# WHAT TO DO
Extract every line of the material below that contains the string "icon", matching case exactly.

# PROVIDED ENTRIES
'''

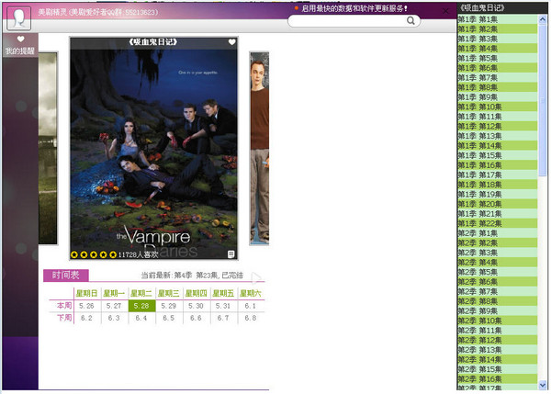Screen dimensions: 551x394
Task: Select highlighted date 5.28 in schedule
Action: [141, 306]
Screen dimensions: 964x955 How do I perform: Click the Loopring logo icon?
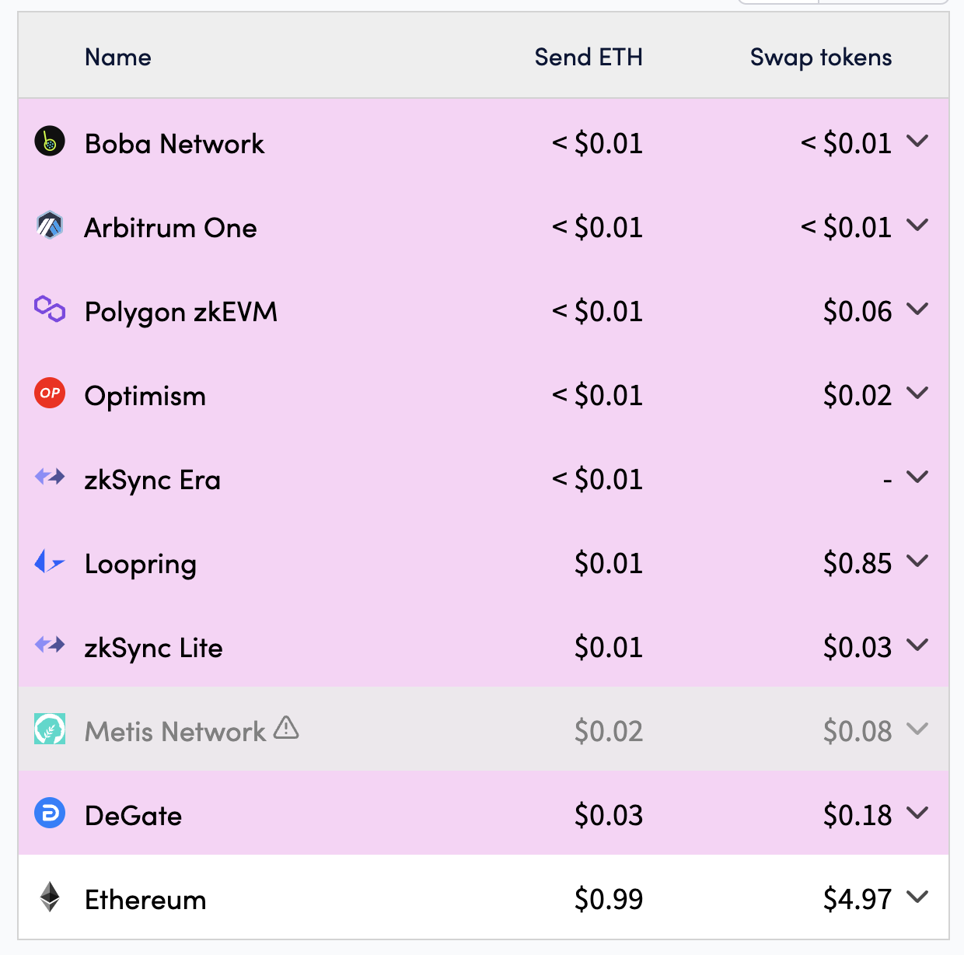point(50,561)
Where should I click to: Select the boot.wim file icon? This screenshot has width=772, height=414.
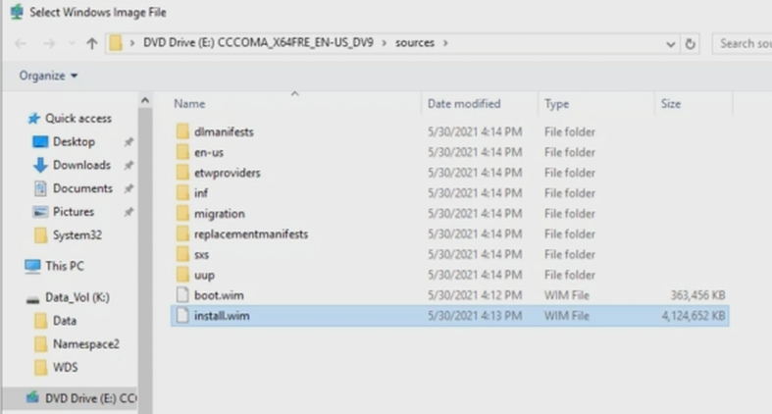click(x=180, y=294)
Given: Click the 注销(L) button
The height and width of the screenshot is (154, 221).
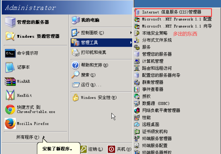Looking at the screenshot, I should (92, 149).
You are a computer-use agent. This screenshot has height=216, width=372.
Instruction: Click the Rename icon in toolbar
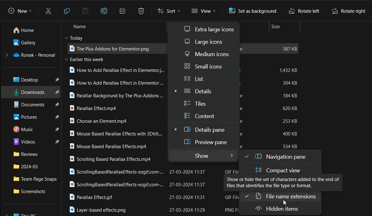(x=104, y=11)
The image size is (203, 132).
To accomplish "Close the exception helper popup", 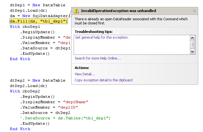I will 194,11.
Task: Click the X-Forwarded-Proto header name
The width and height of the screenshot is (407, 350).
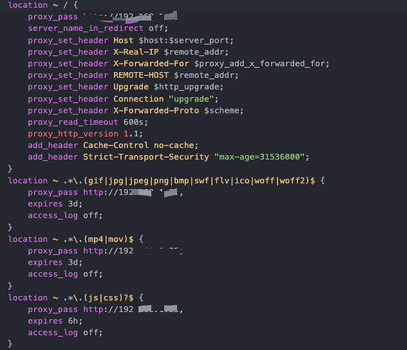Action: (x=156, y=111)
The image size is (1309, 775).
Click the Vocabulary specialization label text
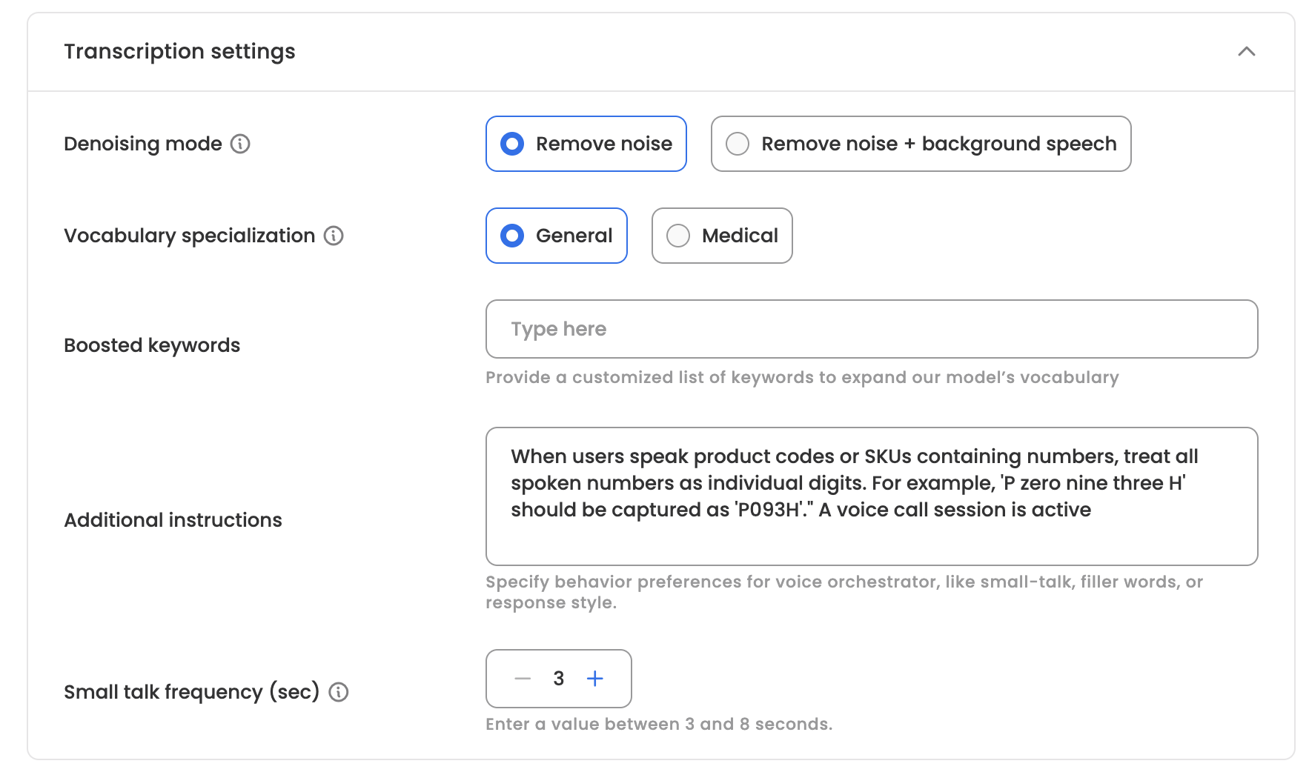coord(189,236)
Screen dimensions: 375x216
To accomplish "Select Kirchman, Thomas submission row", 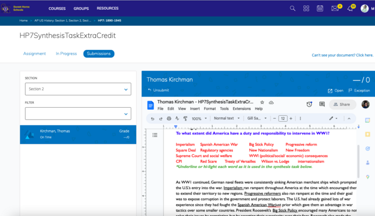I will pos(78,134).
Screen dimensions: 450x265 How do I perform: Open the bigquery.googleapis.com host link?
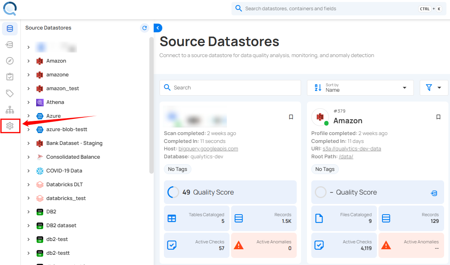coord(208,149)
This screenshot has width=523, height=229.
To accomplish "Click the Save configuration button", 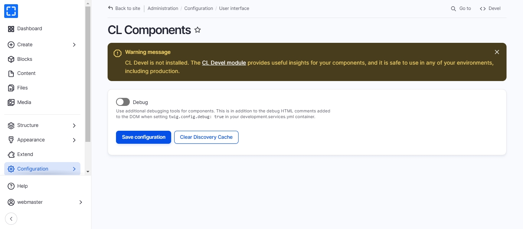I will click(144, 137).
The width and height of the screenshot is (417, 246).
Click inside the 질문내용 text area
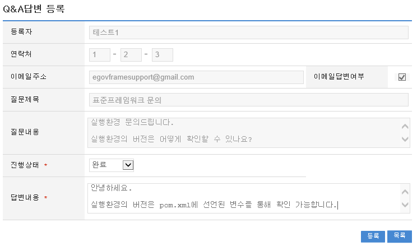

'''

# FULL SOLUTION
Screen dimensions: 964x955 How do I perform: Click the Loopring logo icon?
Where should I click to: Select the boot.wim file icon? This screenshot has width=772, height=414.
Instruction: Click the Rename icon in toolbar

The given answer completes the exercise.